### Page text
How Do Your Words Reach Out and Touch the World?

Which Boris Did You Mean?

One name, two possible people—how does your brain instantly know who is meant?

You’re at a café. Across the table, a friend says, “Boris really loves the spotlight.” You both know two people named Boris—one is the former Prime Minister of the United Kingdom who was always on the news, and the other is your quiet friend who runs the local library. Which Boris does your friend mean? Before you even ask, your mind has already done something astonishing: it hooked the word “Boris” onto a specific person out in the world. But how?

Philosophers call this invisible hook linguistic reference. A word refers when it picks out a particular object or individual—like a cat, a city, or a person named Boris. Proper names are the most obvious referring words: “Kyoto” grabs a city, “Mount Kilimanjaro” grabs a mountain, and even “Sherlock Holmes” seems to purport to refer to a famous detective, even though no such man ever existed. The puzzle is: what makes that connection work? Is there a hidden set of clues in your head, or is a name more like a sticky tag slapped directly onto the world? The debate has raged for over a century, and its answers might just change how you see every word you speak.

Is a Name Just a Secret Description?

Can a handful of facts be enough to pick out one person from everyone else in the world?

The first big idea came from the German logician Gottlob Frege (1848–1925) and the British philosopher Bertrand Russell (1872–1970). They argued that every time you use a name like “Barack Obama,” your mind silently attaches a description that singles out a unique person. For you, “Barack Obama” might mean the 44th President of the United States; for someone else, it might mean Michelle’s husband. According to this descriptivist theory, a name refers only because you have in mind some identifying content that fits exactly one individual. That’s why, when you say “Boris,” your friend can clear up confusion by adding “the former Prime Minister.” The description you both accept pins the name to one Boris and not the other.

This view is elegant. It explains why a sentence like “Hesperus is Phosphorus” was big news to ancient astronomers. If “Hesperus” simply meant the evening star and “Phosphorus” meant the morning star, discovering both descriptions point to the same planet Venus was a genuine discovery—something you couldn’t know just by understanding the words. Names, on this view, are not empty; they carry rich packages of information.

### Problem A
According to the article on names and reference, what do philosophers call the invisible hook that ties a word to a specific thing in the world?
### Problem B
Extract everything in the article on names and reference from "This view is" down to "packages of information.".

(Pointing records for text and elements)
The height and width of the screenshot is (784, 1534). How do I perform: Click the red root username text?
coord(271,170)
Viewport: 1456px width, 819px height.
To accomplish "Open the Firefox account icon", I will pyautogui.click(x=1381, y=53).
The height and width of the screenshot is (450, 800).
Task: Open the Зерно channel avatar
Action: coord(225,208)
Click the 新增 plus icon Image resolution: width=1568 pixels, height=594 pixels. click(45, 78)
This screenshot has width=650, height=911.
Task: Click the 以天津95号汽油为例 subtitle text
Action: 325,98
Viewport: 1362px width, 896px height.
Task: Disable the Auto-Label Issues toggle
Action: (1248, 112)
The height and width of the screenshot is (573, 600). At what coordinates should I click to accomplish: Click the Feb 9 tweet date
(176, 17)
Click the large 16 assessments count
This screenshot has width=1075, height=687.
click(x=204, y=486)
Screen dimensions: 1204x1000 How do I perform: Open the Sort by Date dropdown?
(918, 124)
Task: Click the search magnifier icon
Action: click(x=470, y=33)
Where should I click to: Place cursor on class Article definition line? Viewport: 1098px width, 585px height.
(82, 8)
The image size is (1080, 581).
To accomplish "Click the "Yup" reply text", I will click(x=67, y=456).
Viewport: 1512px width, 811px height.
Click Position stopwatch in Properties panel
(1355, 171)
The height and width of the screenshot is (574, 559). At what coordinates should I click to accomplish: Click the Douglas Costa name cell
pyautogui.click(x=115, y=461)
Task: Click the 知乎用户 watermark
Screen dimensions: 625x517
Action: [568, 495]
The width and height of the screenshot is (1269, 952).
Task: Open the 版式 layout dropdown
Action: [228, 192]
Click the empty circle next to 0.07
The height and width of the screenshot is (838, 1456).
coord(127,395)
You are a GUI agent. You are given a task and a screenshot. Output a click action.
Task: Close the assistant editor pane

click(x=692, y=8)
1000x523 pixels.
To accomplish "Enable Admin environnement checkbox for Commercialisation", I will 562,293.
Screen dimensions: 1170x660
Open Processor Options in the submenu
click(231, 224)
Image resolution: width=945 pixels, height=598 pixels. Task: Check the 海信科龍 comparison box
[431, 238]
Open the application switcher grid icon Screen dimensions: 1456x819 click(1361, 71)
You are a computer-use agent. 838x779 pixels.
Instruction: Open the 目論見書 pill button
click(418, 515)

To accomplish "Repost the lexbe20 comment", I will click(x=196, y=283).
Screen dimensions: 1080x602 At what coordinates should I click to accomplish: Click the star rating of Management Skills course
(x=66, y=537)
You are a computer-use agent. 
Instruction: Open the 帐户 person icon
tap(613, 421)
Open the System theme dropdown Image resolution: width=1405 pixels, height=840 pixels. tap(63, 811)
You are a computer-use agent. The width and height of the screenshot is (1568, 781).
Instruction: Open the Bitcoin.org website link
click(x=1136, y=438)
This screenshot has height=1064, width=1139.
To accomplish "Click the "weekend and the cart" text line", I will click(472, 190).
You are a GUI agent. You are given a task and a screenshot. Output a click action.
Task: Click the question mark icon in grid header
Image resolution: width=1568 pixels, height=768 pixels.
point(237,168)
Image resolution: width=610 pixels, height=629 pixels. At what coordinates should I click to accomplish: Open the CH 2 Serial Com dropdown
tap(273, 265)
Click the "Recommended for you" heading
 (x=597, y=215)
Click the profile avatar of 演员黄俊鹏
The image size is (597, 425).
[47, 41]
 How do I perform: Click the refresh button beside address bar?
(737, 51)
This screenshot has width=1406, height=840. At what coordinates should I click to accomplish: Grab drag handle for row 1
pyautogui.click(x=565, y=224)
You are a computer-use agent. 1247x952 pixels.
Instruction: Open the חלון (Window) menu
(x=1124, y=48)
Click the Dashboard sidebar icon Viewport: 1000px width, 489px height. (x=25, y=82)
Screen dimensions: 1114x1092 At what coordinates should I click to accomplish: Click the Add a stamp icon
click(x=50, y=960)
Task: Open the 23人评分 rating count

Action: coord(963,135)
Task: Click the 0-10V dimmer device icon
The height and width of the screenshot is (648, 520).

### Task result A
Linguistic reference.

### Task result B
This view is elegant. It explains why a sentence like “Hesperus is Phosphorus” was big news to ancient astronomers. If “Hesperus” simply meant the evening star and “Phosphorus” meant the morning star, discovering both descriptions point to the same planet Venus was a genuine discovery—something you couldn’t know just by understanding the words. Names, on this view, are not empty; they carry rich packages of information.